§ Tasks to carry out:
- A) Translate this sentence from the forum thread into Spanish: "My friend is doing his bachelors party in Nashville."
- B) Name each distinct username that appears in a post header of the forum thread.
- C) Carry on the forum thread from its last sentence.

Won a Gameboy cart with LSDJ on it. *sucess kid* if I win the next one I'm eyeballing then the chiptune gods have blessed me with 8bit bliss


----------



## One-eyedCat (Apr 27, 2018)

I sat outside my job and got paid for it because they forgot to schedule a manager to open the doors. Thats fun. Right?


----------



## GreenZone (Apr 27, 2018)

i played with a wild fox just before that was pretty neat 

it was this fox that was like dying a while ago i picked it up and put it in the backyard and have it some mince meat and water so i'm guessing it just remembers me


----------



## AppleButt (Apr 27, 2018)

Going to Nashville today for the weekend.  My friend is doing his bachelors party in Nashville.

Lots of bar hopping and country music.  Woo! Lol.


----------



## Oakie-Dokie (Apr 27, 2018)

figured out i was single again this morning right before prom so i sold 2 tickets to my friends, made $100, and spent it on Chaco sandals. now i'm planning on making Hamburger Helper and watching A Series Of Unfortunate Events with the lights off.


----------



## AppleButt (Apr 27, 2018)

Oakie-Dokie said:


> figured out i was single again this morning right before prom so i sold 2 tickets to my friends, made $100, and spent it on Chaco sandals. now i'm planning on making Hamburger Helper and watching A Series Of Unfortunate Events with the lights off.



I feel ya dude.  My girlfriend broke up with me on Easter.  We were together for 6 years though.


----------



## Oakie-Dokie (Apr 27, 2018)

AppleButt said:


> I feel ya dude.  My girlfriend broke up with me on Easter.  We were together for 6 years though.


oh my boyfriend and i were together for like 4 days lol he told me he wasn't sure he was gay so i was like ok ok i see lemme go sell everything of yours i have stored in my closet real quick thank


----------



## GreenZone (Apr 27, 2018)

Oakie-Dokie said:


> figured out i was single again this morning right before prom so i sold 2 tickets to my friends, made $100, and spent it on Chaco sandals. now i'm planning on making Hamburger Helper and watching A Series Of Unfortunate Events with the lights off.

§ Material supplied:
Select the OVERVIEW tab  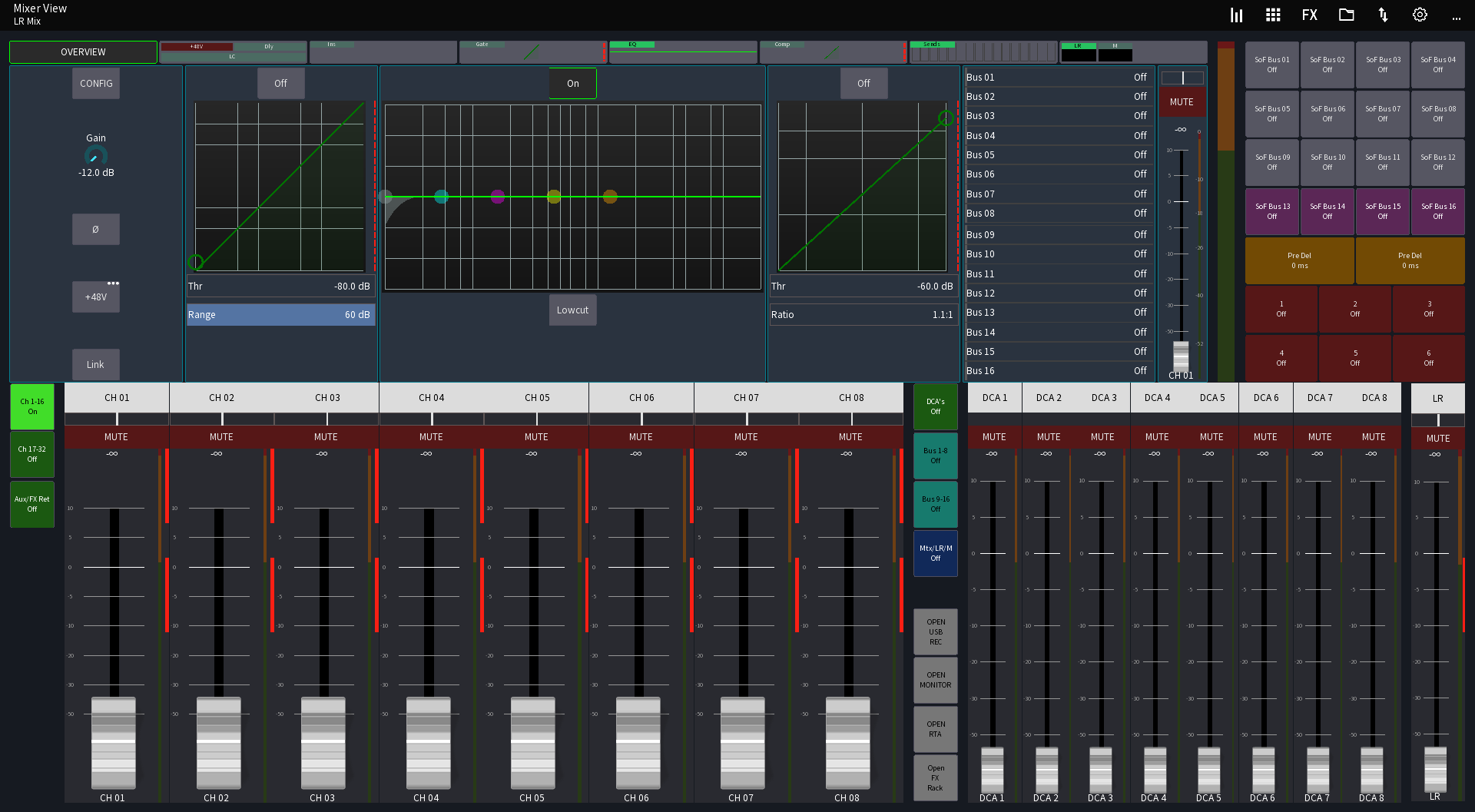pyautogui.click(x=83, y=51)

==

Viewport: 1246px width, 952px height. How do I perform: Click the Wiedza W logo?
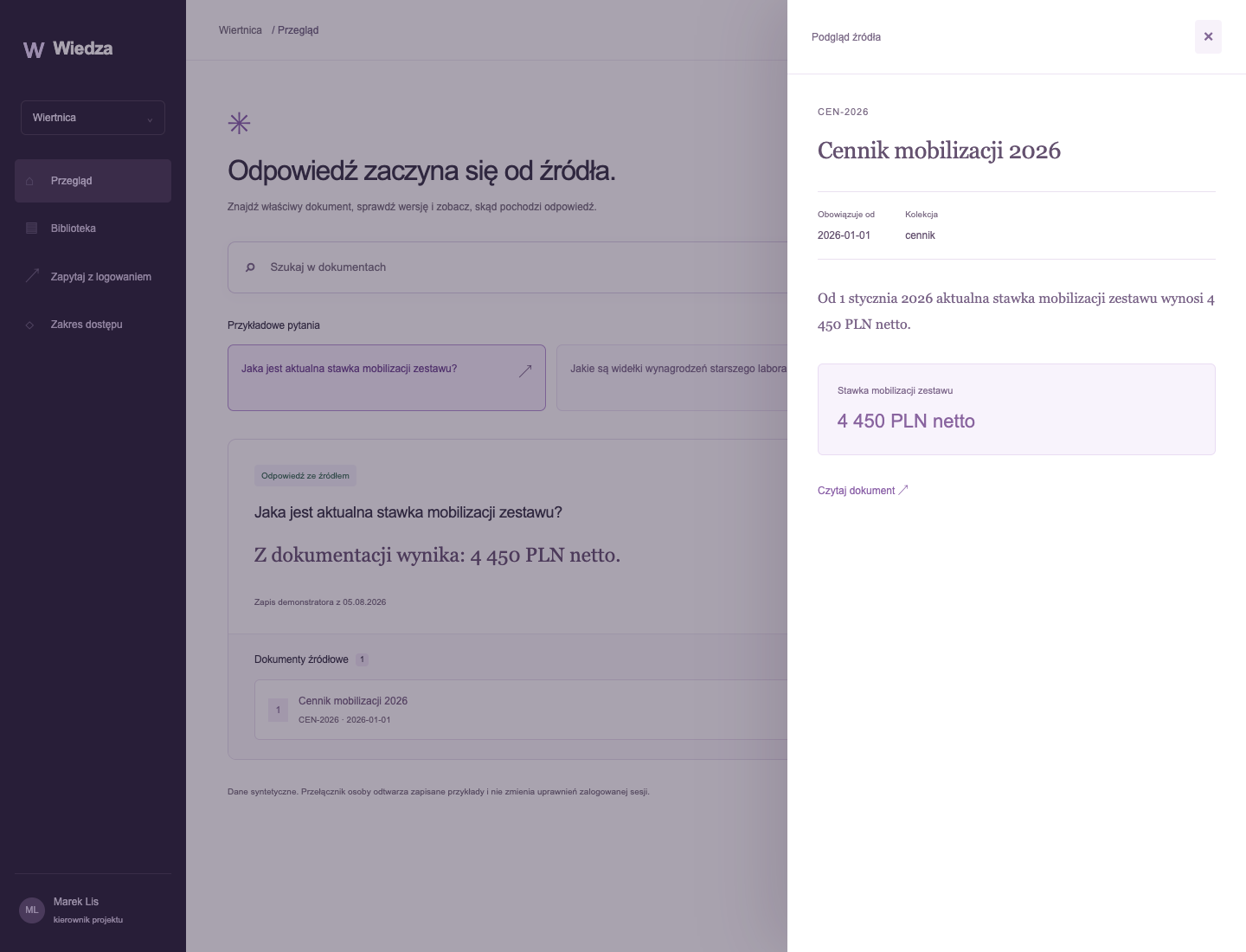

§ Exercise results:
- A) Mi amigo va a hacer su despedida de soltero en Nashville.

- B) One-eyedCat, GreenZone, AppleButt, Oakie-Dokie

- C)
you made some dosh though @AppleButt  will know what i'm talking about but if i go outbush i always take a carton of smokes then wait till everyone's run out then sell them for $5 a piece and i don't mean packet i mean per smoke 

i'm evil i know


----------



## Oakie-Dokie (Apr 27, 2018)

GreenZone said:


> you made some dosh though @AppleButt  will know what i'm talking about but if i go outbush i always take a carton of smokes then wait till everyone's run out then sell them for $5 a piece and i don't mean packet i mean per smoke
> 
> i'm evil i know


now THAT'S how to make some money lol. you've given me ideas


----------



## DarkoKavinsky (Apr 27, 2018)

I'm dreaming about buying a new car and starting to figure out what I want in my life. :x simply put I'm realizing I need a clean slate and if that means selling off most of what I own before I go to texas so be it.


----------



## Oakie-Dokie (Apr 27, 2018)

DarkoKavinsky said:


> I'm dreaming about buying a new car and starting to figure out what I want in my life. :x simply put I'm realizing I need a clean slate and if that means selling off most of what I own before I go to texas so be it.


come to North Carolina  it's much better cough cough


----------



## LuciantheHugmage (Apr 27, 2018)

I picked up my rental suit for Prom. 

To my pleasant surprise, I thought it looked quite good on me. I'll be sure to put a picture into IRL photos tomorrow.


----------



## Asassinator (Apr 28, 2018)

I’ll be looking forward to that.

I didn’t receive homework for My Chinese tuition, so yay me


----------



## Oakie-Dokie (Apr 28, 2018)

i had to referee 2 soccer games back to back this morning, now i look like a crab


----------



## Massan Otter (Apr 28, 2018)

I did a very strange spot in a friend's youtube video, in a mock-audition scene wearing an otter kigurumi and playing experimental noise music.


----------



## Dongding (Apr 28, 2018)

DragonMaster21 said:


> I picked up my rental suit for Prom.
> 
> To my pleasant surprise, I thought it looked quite good on me. I'll be sure to put a picture into IRL photos tomorrow.


It's impossible to look bad in a suit. Well, almost...





To be fair, I suppose those are technically tuxedos.


----------



## AppleButt (Apr 28, 2018)

Just went to Dave and Busters in Nashville and won a pair of Cat Ears headphones.


----------



## Yakamaru (Apr 28, 2018)

I drank a lot. Felt good the couple of hours the ethanol lasted.


----------



## Oakie-Dokie (Apr 28, 2018)

i bought Chacos and sat on the couch with hummus and A Series Of Unfortunate Events for 2 hours/


----------



## AppleButt (Apr 28, 2018)

Yakamaru said:


> I drank a lot. Felt good the couple of hours the ethanol lasted.



What I’m currently doing. Jager shots


----------



## MrFox (Apr 29, 2018)

I went to a pasta cooking class today. I ate so much pasta!


----------



## MrFox (Apr 29, 2018)

Kassanova said:


> I just made Fur Affinity account so I guess that's something?


Hey! Me too!


----------



## Asassinator (Apr 29, 2018)

So...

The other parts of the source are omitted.